Tianze Environmental TZ-SW3A Non-Contact Radar-Based Open-Channel Flow Monitoring System
| Brand | Tianze Environmental |
|---|---|
| Model | TZ-SW3A |
| Measurement Principle | K-Band Planar Array Radar (24 GHz) |
| Water Level Range | 0.1–40 m |
| Water Level Accuracy | ±5 mm |
| Water Level Resolution | 1 mm |
| Surface Velocity Range | 0.15–15 m/s |
| Velocity Accuracy | ±2% of reading |
| Velocity Resolution | 0.01 m/s |
| Rainfall Intensity Range | 0–4 mm/min |
| Rainfall Accuracy | ±0.2 mm |
| Rain Collector Orifice | Ø200 mm |
| Operating Temperature | −35 °C to +60 °C |
| Storage Temperature | −40 °C to +60 °C |
| Enclosure Rating | IP68 |
| Power Supply | 12 V DC (100 mA operational, <1 mA standby) |
| Output Interface | RS485 / MODBUS RTU |
| Communication Protocols | HJ-212, HTTP, TCP |
| Solar Power Option | 100 W panel + 3.7 V / 10 Ah LiFePO₄ battery |
| Mounting | 3 m vertical pole + 3 m horizontal arm |
Overview
The Tianze Environmental TZ-SW3A is an integrated, non-contact open-channel flow monitoring system engineered for continuous, unattended hydrological observation in natural and engineered water conveyance systems. It employs 24 GHz K-band planar array radar technology to simultaneously acquire surface water level and surface velocity—two fundamental parameters required for real-time discharge computation. Unlike ultrasonic or pressure-based sensors, the TZ-SW3A operates without physical contact with the water surface, eliminating risks of fouling, corrosion, or mechanical drift. Its measurement principle relies on coherent Doppler shift analysis for velocity and time-of-flight (ToF) radar ranging for level detection—both inherently insensitive to ambient temperature gradients, atmospheric humidity, suspended solids, floating debris, foam, or surface turbulence. The system computes instantaneous volumetric flow rate using the continuity equation: Q = Vavg × A × C, where Vavg is derived from calibrated surface velocity profiles, A is the wetted cross-sectional area calculated from real-time water level and pre-configured channel geometry, and C is a site-specific hydraulic correction factor. Designed for long-term deployment in remote or harsh environments, the TZ-SW3A meets field durability requirements for flood forecasting, irrigation management, wastewater infrastructure monitoring, and regulatory compliance reporting.
Key Features
- True non-contact operation using dual-mode K-band radar: independent, simultaneous acquisition of water level and surface velocity
- IP68-rated ruggedized enclosure rated for continuous outdoor exposure across −35 °C to +60 °C operating range
- Low-power architecture supporting solar-battery hybrid power supply (100 W PV panel + 3.7 V/10 Ah LiFePO₄ battery)

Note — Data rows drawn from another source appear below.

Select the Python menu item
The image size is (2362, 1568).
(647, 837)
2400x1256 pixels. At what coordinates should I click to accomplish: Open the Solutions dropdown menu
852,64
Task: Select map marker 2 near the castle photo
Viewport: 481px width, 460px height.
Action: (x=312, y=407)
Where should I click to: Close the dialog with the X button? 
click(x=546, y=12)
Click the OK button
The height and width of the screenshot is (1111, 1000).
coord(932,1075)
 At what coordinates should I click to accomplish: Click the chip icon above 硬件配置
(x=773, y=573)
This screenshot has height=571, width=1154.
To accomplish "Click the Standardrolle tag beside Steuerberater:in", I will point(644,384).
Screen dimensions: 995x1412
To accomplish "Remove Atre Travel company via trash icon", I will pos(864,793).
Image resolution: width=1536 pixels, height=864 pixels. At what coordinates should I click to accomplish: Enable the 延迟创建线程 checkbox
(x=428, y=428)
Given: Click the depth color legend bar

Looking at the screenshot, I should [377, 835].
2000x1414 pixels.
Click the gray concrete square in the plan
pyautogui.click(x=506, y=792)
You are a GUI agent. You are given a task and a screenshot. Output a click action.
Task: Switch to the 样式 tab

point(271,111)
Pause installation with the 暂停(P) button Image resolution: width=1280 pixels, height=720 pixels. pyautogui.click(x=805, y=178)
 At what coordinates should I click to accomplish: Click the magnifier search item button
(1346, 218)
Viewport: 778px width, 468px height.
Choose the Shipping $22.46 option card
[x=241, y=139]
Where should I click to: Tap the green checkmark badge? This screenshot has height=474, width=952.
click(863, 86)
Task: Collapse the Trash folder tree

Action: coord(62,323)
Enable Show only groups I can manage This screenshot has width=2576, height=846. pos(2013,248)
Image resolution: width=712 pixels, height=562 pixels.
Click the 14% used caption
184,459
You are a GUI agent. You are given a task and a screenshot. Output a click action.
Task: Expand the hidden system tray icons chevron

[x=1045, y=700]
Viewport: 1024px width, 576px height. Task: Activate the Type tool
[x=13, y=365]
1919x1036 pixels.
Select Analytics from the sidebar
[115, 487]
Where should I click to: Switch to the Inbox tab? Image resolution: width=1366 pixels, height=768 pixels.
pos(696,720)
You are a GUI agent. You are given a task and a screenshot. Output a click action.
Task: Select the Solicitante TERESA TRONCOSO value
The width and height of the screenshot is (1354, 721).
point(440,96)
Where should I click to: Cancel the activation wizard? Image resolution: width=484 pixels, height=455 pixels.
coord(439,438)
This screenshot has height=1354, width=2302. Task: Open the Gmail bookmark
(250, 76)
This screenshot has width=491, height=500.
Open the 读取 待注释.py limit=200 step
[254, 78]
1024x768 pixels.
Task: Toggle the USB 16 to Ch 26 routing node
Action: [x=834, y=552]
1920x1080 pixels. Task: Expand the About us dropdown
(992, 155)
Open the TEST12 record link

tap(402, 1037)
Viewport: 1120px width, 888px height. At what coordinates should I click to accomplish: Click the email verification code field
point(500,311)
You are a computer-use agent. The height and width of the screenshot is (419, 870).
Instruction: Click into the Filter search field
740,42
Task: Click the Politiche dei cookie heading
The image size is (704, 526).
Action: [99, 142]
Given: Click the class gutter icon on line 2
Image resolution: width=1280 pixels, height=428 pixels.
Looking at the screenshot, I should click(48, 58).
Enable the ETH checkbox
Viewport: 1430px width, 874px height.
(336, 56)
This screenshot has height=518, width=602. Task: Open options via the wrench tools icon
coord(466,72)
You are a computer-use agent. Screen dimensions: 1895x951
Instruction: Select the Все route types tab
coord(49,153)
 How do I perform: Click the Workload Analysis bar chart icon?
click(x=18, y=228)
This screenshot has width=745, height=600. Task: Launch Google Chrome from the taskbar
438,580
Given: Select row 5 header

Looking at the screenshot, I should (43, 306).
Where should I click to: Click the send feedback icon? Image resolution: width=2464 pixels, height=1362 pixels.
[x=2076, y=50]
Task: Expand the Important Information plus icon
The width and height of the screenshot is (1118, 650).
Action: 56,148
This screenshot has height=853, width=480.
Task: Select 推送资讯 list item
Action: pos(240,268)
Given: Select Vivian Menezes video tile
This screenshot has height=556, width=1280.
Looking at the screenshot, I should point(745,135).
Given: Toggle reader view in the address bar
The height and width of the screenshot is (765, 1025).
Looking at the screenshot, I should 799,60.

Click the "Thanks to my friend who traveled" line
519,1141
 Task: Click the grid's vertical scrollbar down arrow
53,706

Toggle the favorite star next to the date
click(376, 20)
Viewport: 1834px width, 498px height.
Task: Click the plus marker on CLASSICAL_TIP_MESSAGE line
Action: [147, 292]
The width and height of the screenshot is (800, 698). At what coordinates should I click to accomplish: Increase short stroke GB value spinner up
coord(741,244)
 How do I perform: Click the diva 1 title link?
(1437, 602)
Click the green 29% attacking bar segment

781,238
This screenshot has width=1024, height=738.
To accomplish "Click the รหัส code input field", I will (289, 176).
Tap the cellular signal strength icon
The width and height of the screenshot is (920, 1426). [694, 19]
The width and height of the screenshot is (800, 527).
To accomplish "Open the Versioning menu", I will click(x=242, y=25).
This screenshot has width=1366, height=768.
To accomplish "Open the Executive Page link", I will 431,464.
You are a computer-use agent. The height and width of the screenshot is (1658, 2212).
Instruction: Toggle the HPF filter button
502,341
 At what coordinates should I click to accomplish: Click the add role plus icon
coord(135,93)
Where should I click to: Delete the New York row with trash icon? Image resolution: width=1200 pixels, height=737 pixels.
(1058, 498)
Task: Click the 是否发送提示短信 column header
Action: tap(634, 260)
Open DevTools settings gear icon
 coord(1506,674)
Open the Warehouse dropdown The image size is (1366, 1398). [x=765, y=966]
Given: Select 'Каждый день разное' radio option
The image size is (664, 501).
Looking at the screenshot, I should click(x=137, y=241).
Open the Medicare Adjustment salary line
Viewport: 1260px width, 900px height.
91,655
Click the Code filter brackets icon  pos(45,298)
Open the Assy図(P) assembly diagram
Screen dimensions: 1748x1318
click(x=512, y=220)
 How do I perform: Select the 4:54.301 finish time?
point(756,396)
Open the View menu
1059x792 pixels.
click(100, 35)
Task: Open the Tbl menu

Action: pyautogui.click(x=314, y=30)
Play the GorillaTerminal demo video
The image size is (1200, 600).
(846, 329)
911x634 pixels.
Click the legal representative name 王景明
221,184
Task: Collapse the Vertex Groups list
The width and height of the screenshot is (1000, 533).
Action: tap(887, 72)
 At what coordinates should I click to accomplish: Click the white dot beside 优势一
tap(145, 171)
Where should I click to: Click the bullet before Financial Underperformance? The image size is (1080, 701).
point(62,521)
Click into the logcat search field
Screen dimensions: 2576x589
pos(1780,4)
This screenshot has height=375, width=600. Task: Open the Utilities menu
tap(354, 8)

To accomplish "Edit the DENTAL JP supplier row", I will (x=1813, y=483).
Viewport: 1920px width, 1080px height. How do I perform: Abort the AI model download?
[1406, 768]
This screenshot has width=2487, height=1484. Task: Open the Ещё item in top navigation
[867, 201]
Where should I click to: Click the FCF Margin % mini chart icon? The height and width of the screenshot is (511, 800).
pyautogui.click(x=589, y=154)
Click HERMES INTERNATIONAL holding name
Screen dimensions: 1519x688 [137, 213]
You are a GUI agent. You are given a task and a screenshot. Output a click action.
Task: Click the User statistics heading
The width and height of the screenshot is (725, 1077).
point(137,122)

- Self-contained flow calculation engine with configurable hydraulic models (e.g., Manning’s equation, user-defined stage-discharge curves)
- Integrated tipping-bucket rain gauge (Ø200 mm orifice) compliant with WMO Class B specifications
- Modular mounting design: 3 m vertical mast + 3 m cantilevered arm enables optimal beam alignment over trapezoidal, rectangular, or irregular channels
- On-device parameter configuration via web-based interface—no proprietary software or local installation required
Sample Compatibility & Compliance
The TZ-SW3A is validated for use in diverse open-channel geometries including concrete-lined irrigation canals, earthen riverbanks, reinforced stormwater conduits, and partially filled underground drainage pipes. It supports standard hydraulic cross-section definitions (e.g., trapezoidal, triangular, parabolic, custom polygonal) and accommodates variable roughness coefficients per ISO 14310:2017 (Hydrometry – Velocity-area methods for open-channel flow measurement). While not certified to IEC 61508 or SIL standards, its hardware architecture conforms to EN 60529 (IP68), and its data output protocols—including HJ-212 (China’s Environmental Monitoring Data Transmission Standard) and MODBUS RTU—are compatible with SCADA-level integration into municipal water management platforms. For regulatory reporting under China’s “Technical Specification for Automatic Monitoring of Surface Water Quality” (HJ 91.2–2022), the system provides traceable timestamps, audit-ready data logs, and configurable alarm thresholds aligned with GLP-aligned field data integrity practices.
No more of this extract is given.